In Williams v. Taylor, 529 U.S. 362, 412-13 (2000), the Supreme Court interpreted this deferential standard: In sum, § 2254(d)(1) places a new constraint on the power of a federal habeas court to grant a state prisoner’s application for a writ of habeas corpus with respect to claims adjudicated on the merits in state court. Under § 2254(d)(1), the writ may issue only if one of the following two conditions is satisfied - - the state-court adjudication resulted in a decision that (1) "was contrary to . . . clearly established Federal Law, as determined by the Supreme Court of the United States" or (2) "involved an unreasonable application of . . . clearly established Federal law, as determined by the Supreme Court of the United States." Under the "contrary to" clause, a federal habeas court may grant the writ if the state court arrives at a conclusion opposite to that reached by this Court on a question of law or if the state court decides a case differently than this Court has on a set of materially indistinguishable facts. Under the "unreasonable application" clause, a federal habeas court may grant the writ if the state court identifies the correct governing legal principle from this Court's decisions but unreasonably applies that principle to the facts of the prisoner’s case.

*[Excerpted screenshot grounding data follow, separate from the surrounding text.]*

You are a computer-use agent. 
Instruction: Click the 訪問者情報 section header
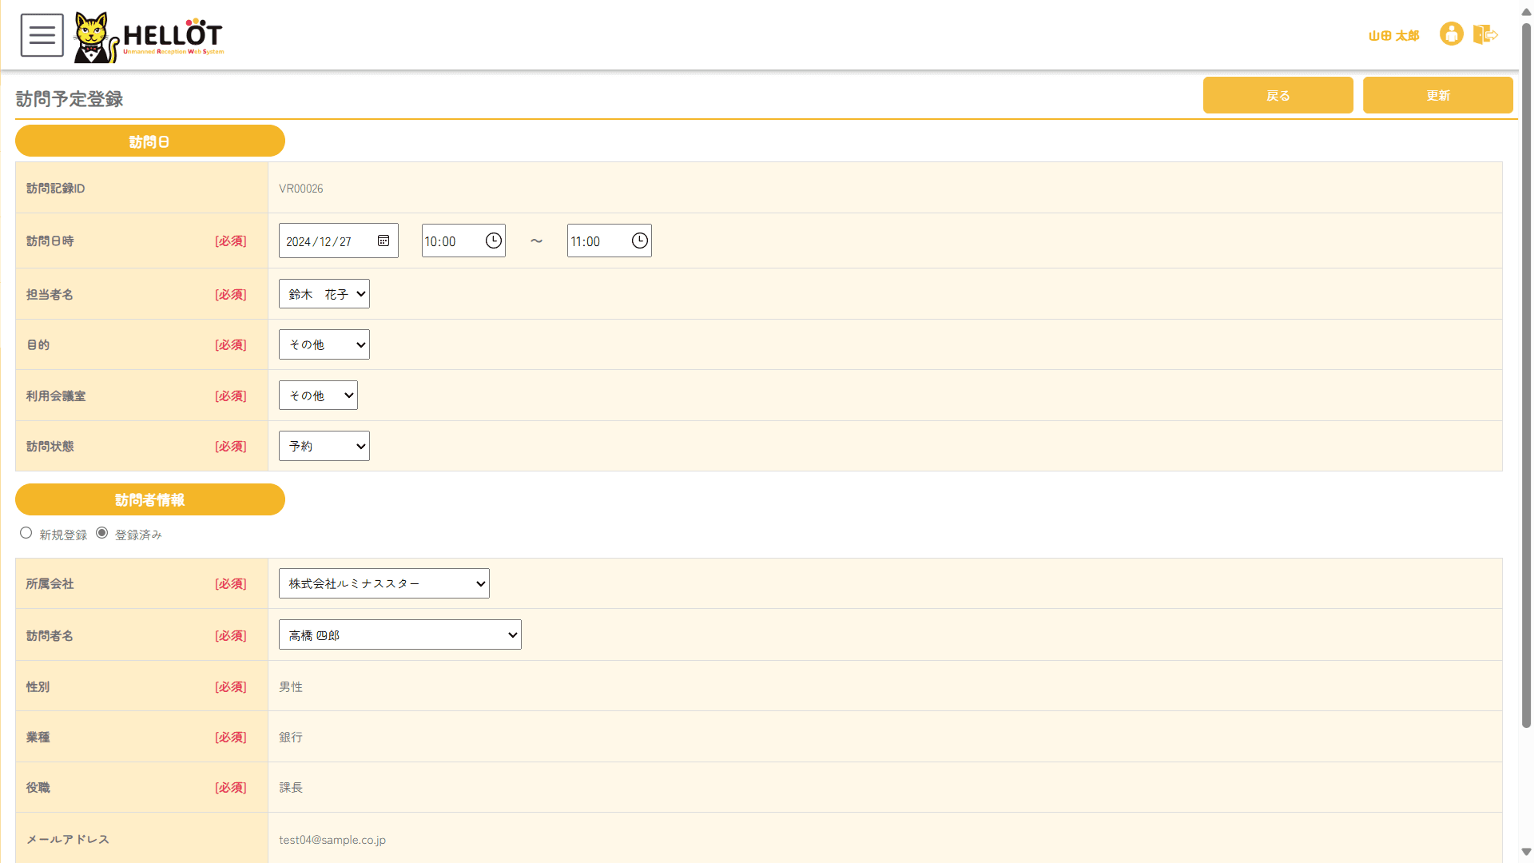[149, 499]
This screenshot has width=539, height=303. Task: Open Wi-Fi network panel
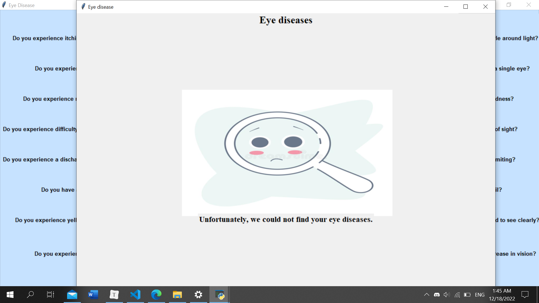[457, 295]
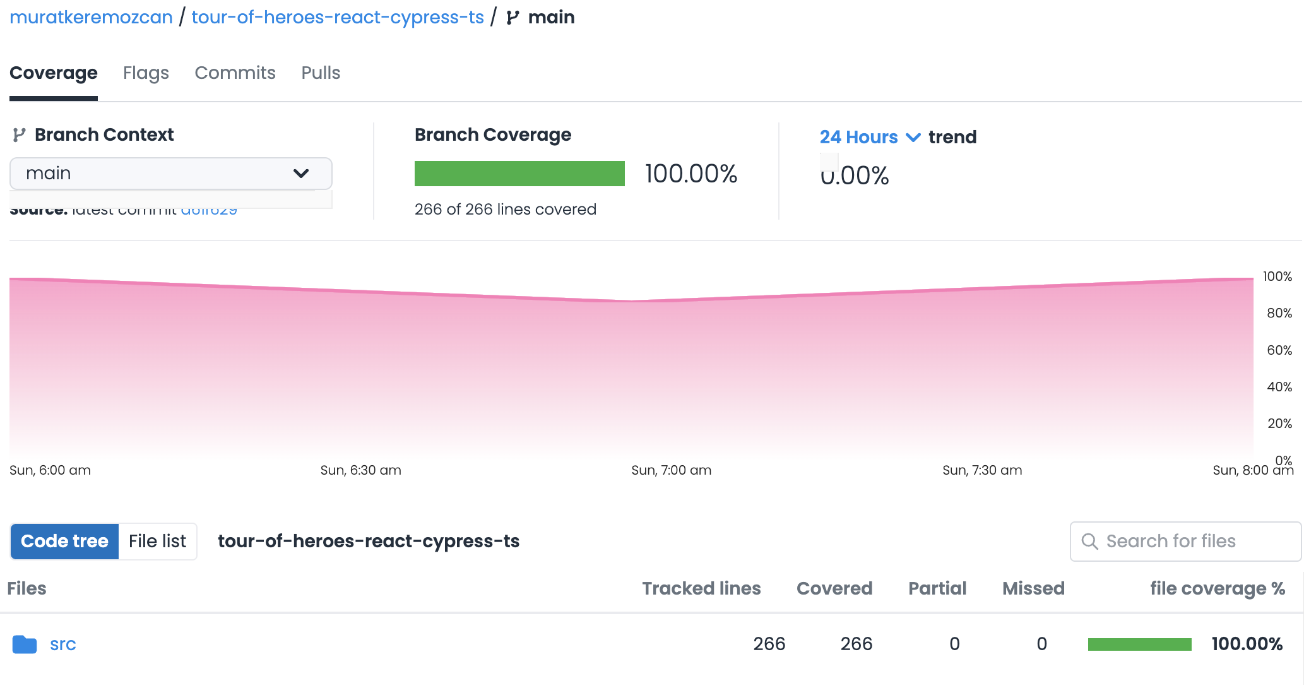Go to the Pulls tab
The height and width of the screenshot is (688, 1304).
click(321, 73)
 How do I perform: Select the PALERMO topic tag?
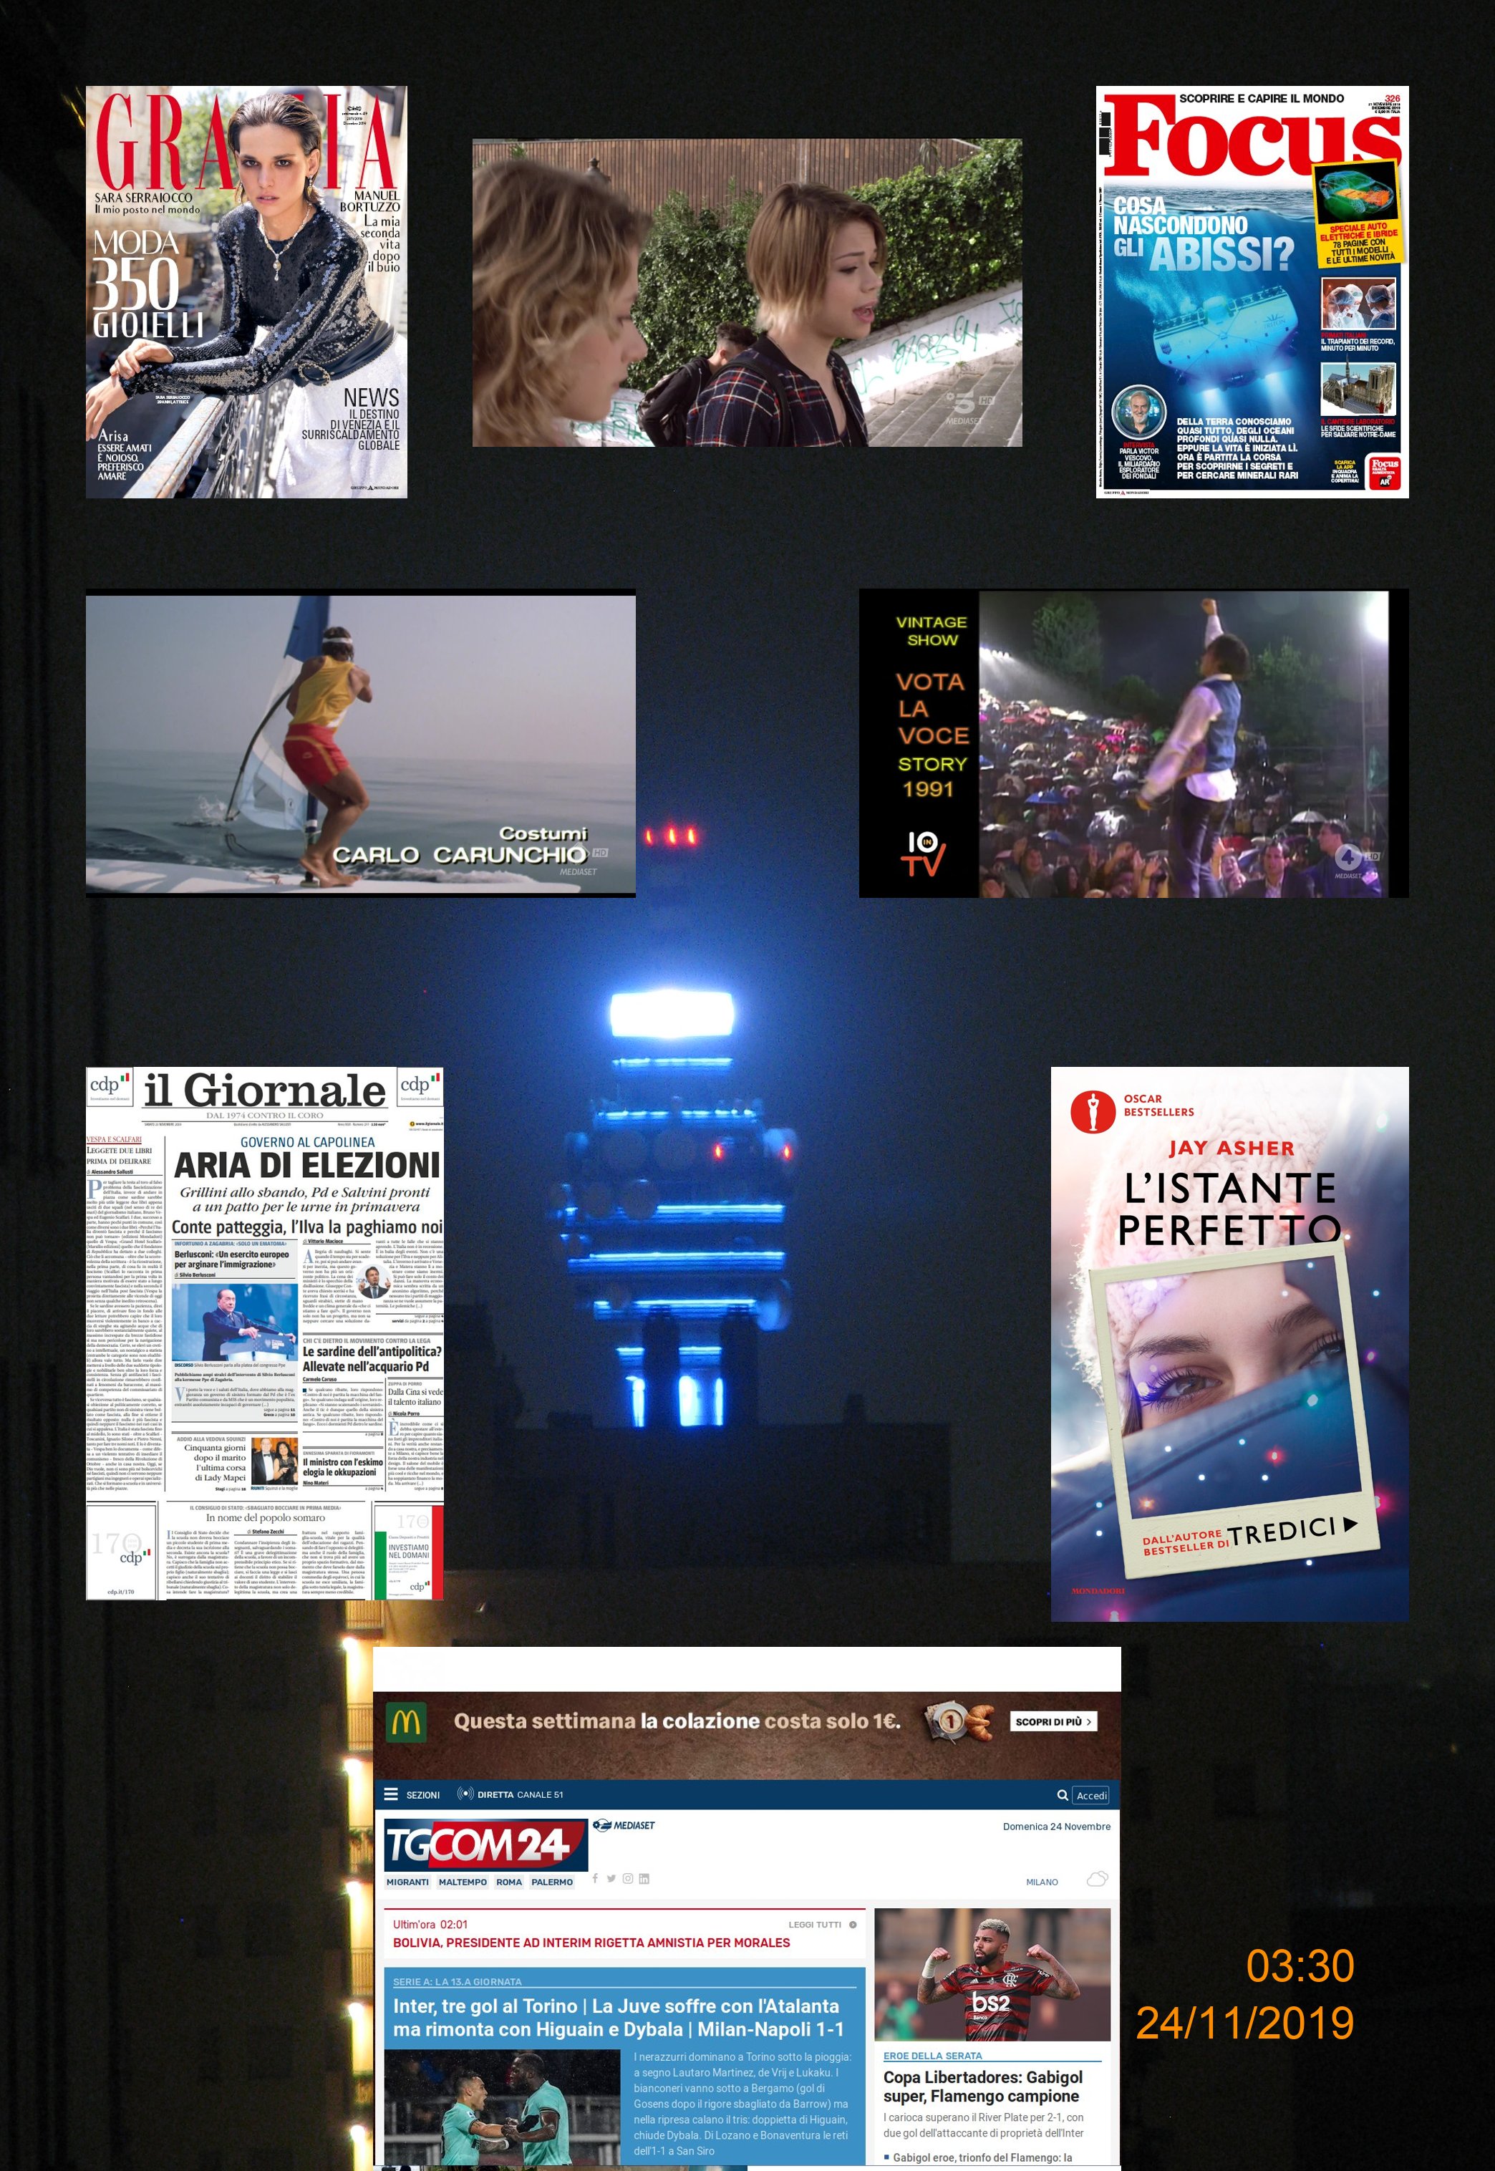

"The focus . . . is on whether the state court’s application of clearly established federal law is objectively unreasonable, . . . an unreasonable application is different from an incorrect one." Bell v. Cone, 535 U.S. 685, 694 (2002). "As a condition for obtaining habeas corpus from a federal court, a state prisoner must show that the state court's ruling on the claim being presented in federal court was so lacking in justification that there was an error well understood and comprehended in existing law beyond any possibility for fairminded disagreement." Harrington v. Richter, 526 U.S. 86, 103 (2011). Accord Brown v. Head, 272 F.3d 1308, 1313 (11th Cir. 2001) ("It is the objective reasonableness, not the correctness per se, of the state court decision that we are to decide."). The phrase "clearly established Federal law" encompasses only the holdings of the United States Supreme Court "as of the time of the relevant state-court decision." Williams, 529 U.S. at 412. The purpose of federal review is not to re-try the state case. "The [AEDPA] modified a

federal habeas court’s role in reviewing state prisoner applications in order to prevent federal habeas 'retrials' and to ensure that state-court convictions are given effect to the extent possible under law." Cone, 535 U.S. at 693. A federal court must afford due deference to a state court’s decision. "AEDPA prevents defendants — and federal courts — from using federal habeas corpus review as a vehicle to second-guess the reasonable decisions of state courts." Renico v. Lett, 559 U.S. 766, 779 (2010). See also Cullen v. Pinholster, 563 U.S. 170, 181 (2011) ("This is a 'difficult to meet,' . . . and 'highly deferential standard for evaluating state-court rulings, which demands that state-court decisions be given the benefit of the doubt' . . . .") (citations omitted). Review of the state court decision is limited to the record that was before the state court. We now hold that review under § 2254(d)(1) is limited to the record that was before the state court that adjudicated the claim on the merits. Section 2254(d)(1) refers, in the past tense, to a state-court adjudication that "resulted in" a decision that was contrary to, or "involved" an unreasonable application of, established law. This backward-looking language requires an examination of the state- court decision at the time it was made. It follows that the record under review is limited to the record in existence at that same time, i.e., the record before the state court.

Pinholster, 563 U.S. at 181–82. Armbruster bears the burden of overcoming by clear and convincing evidence a state court factual determination. "[A] determination of a factual issue made by a State court shall be presumed to be correct.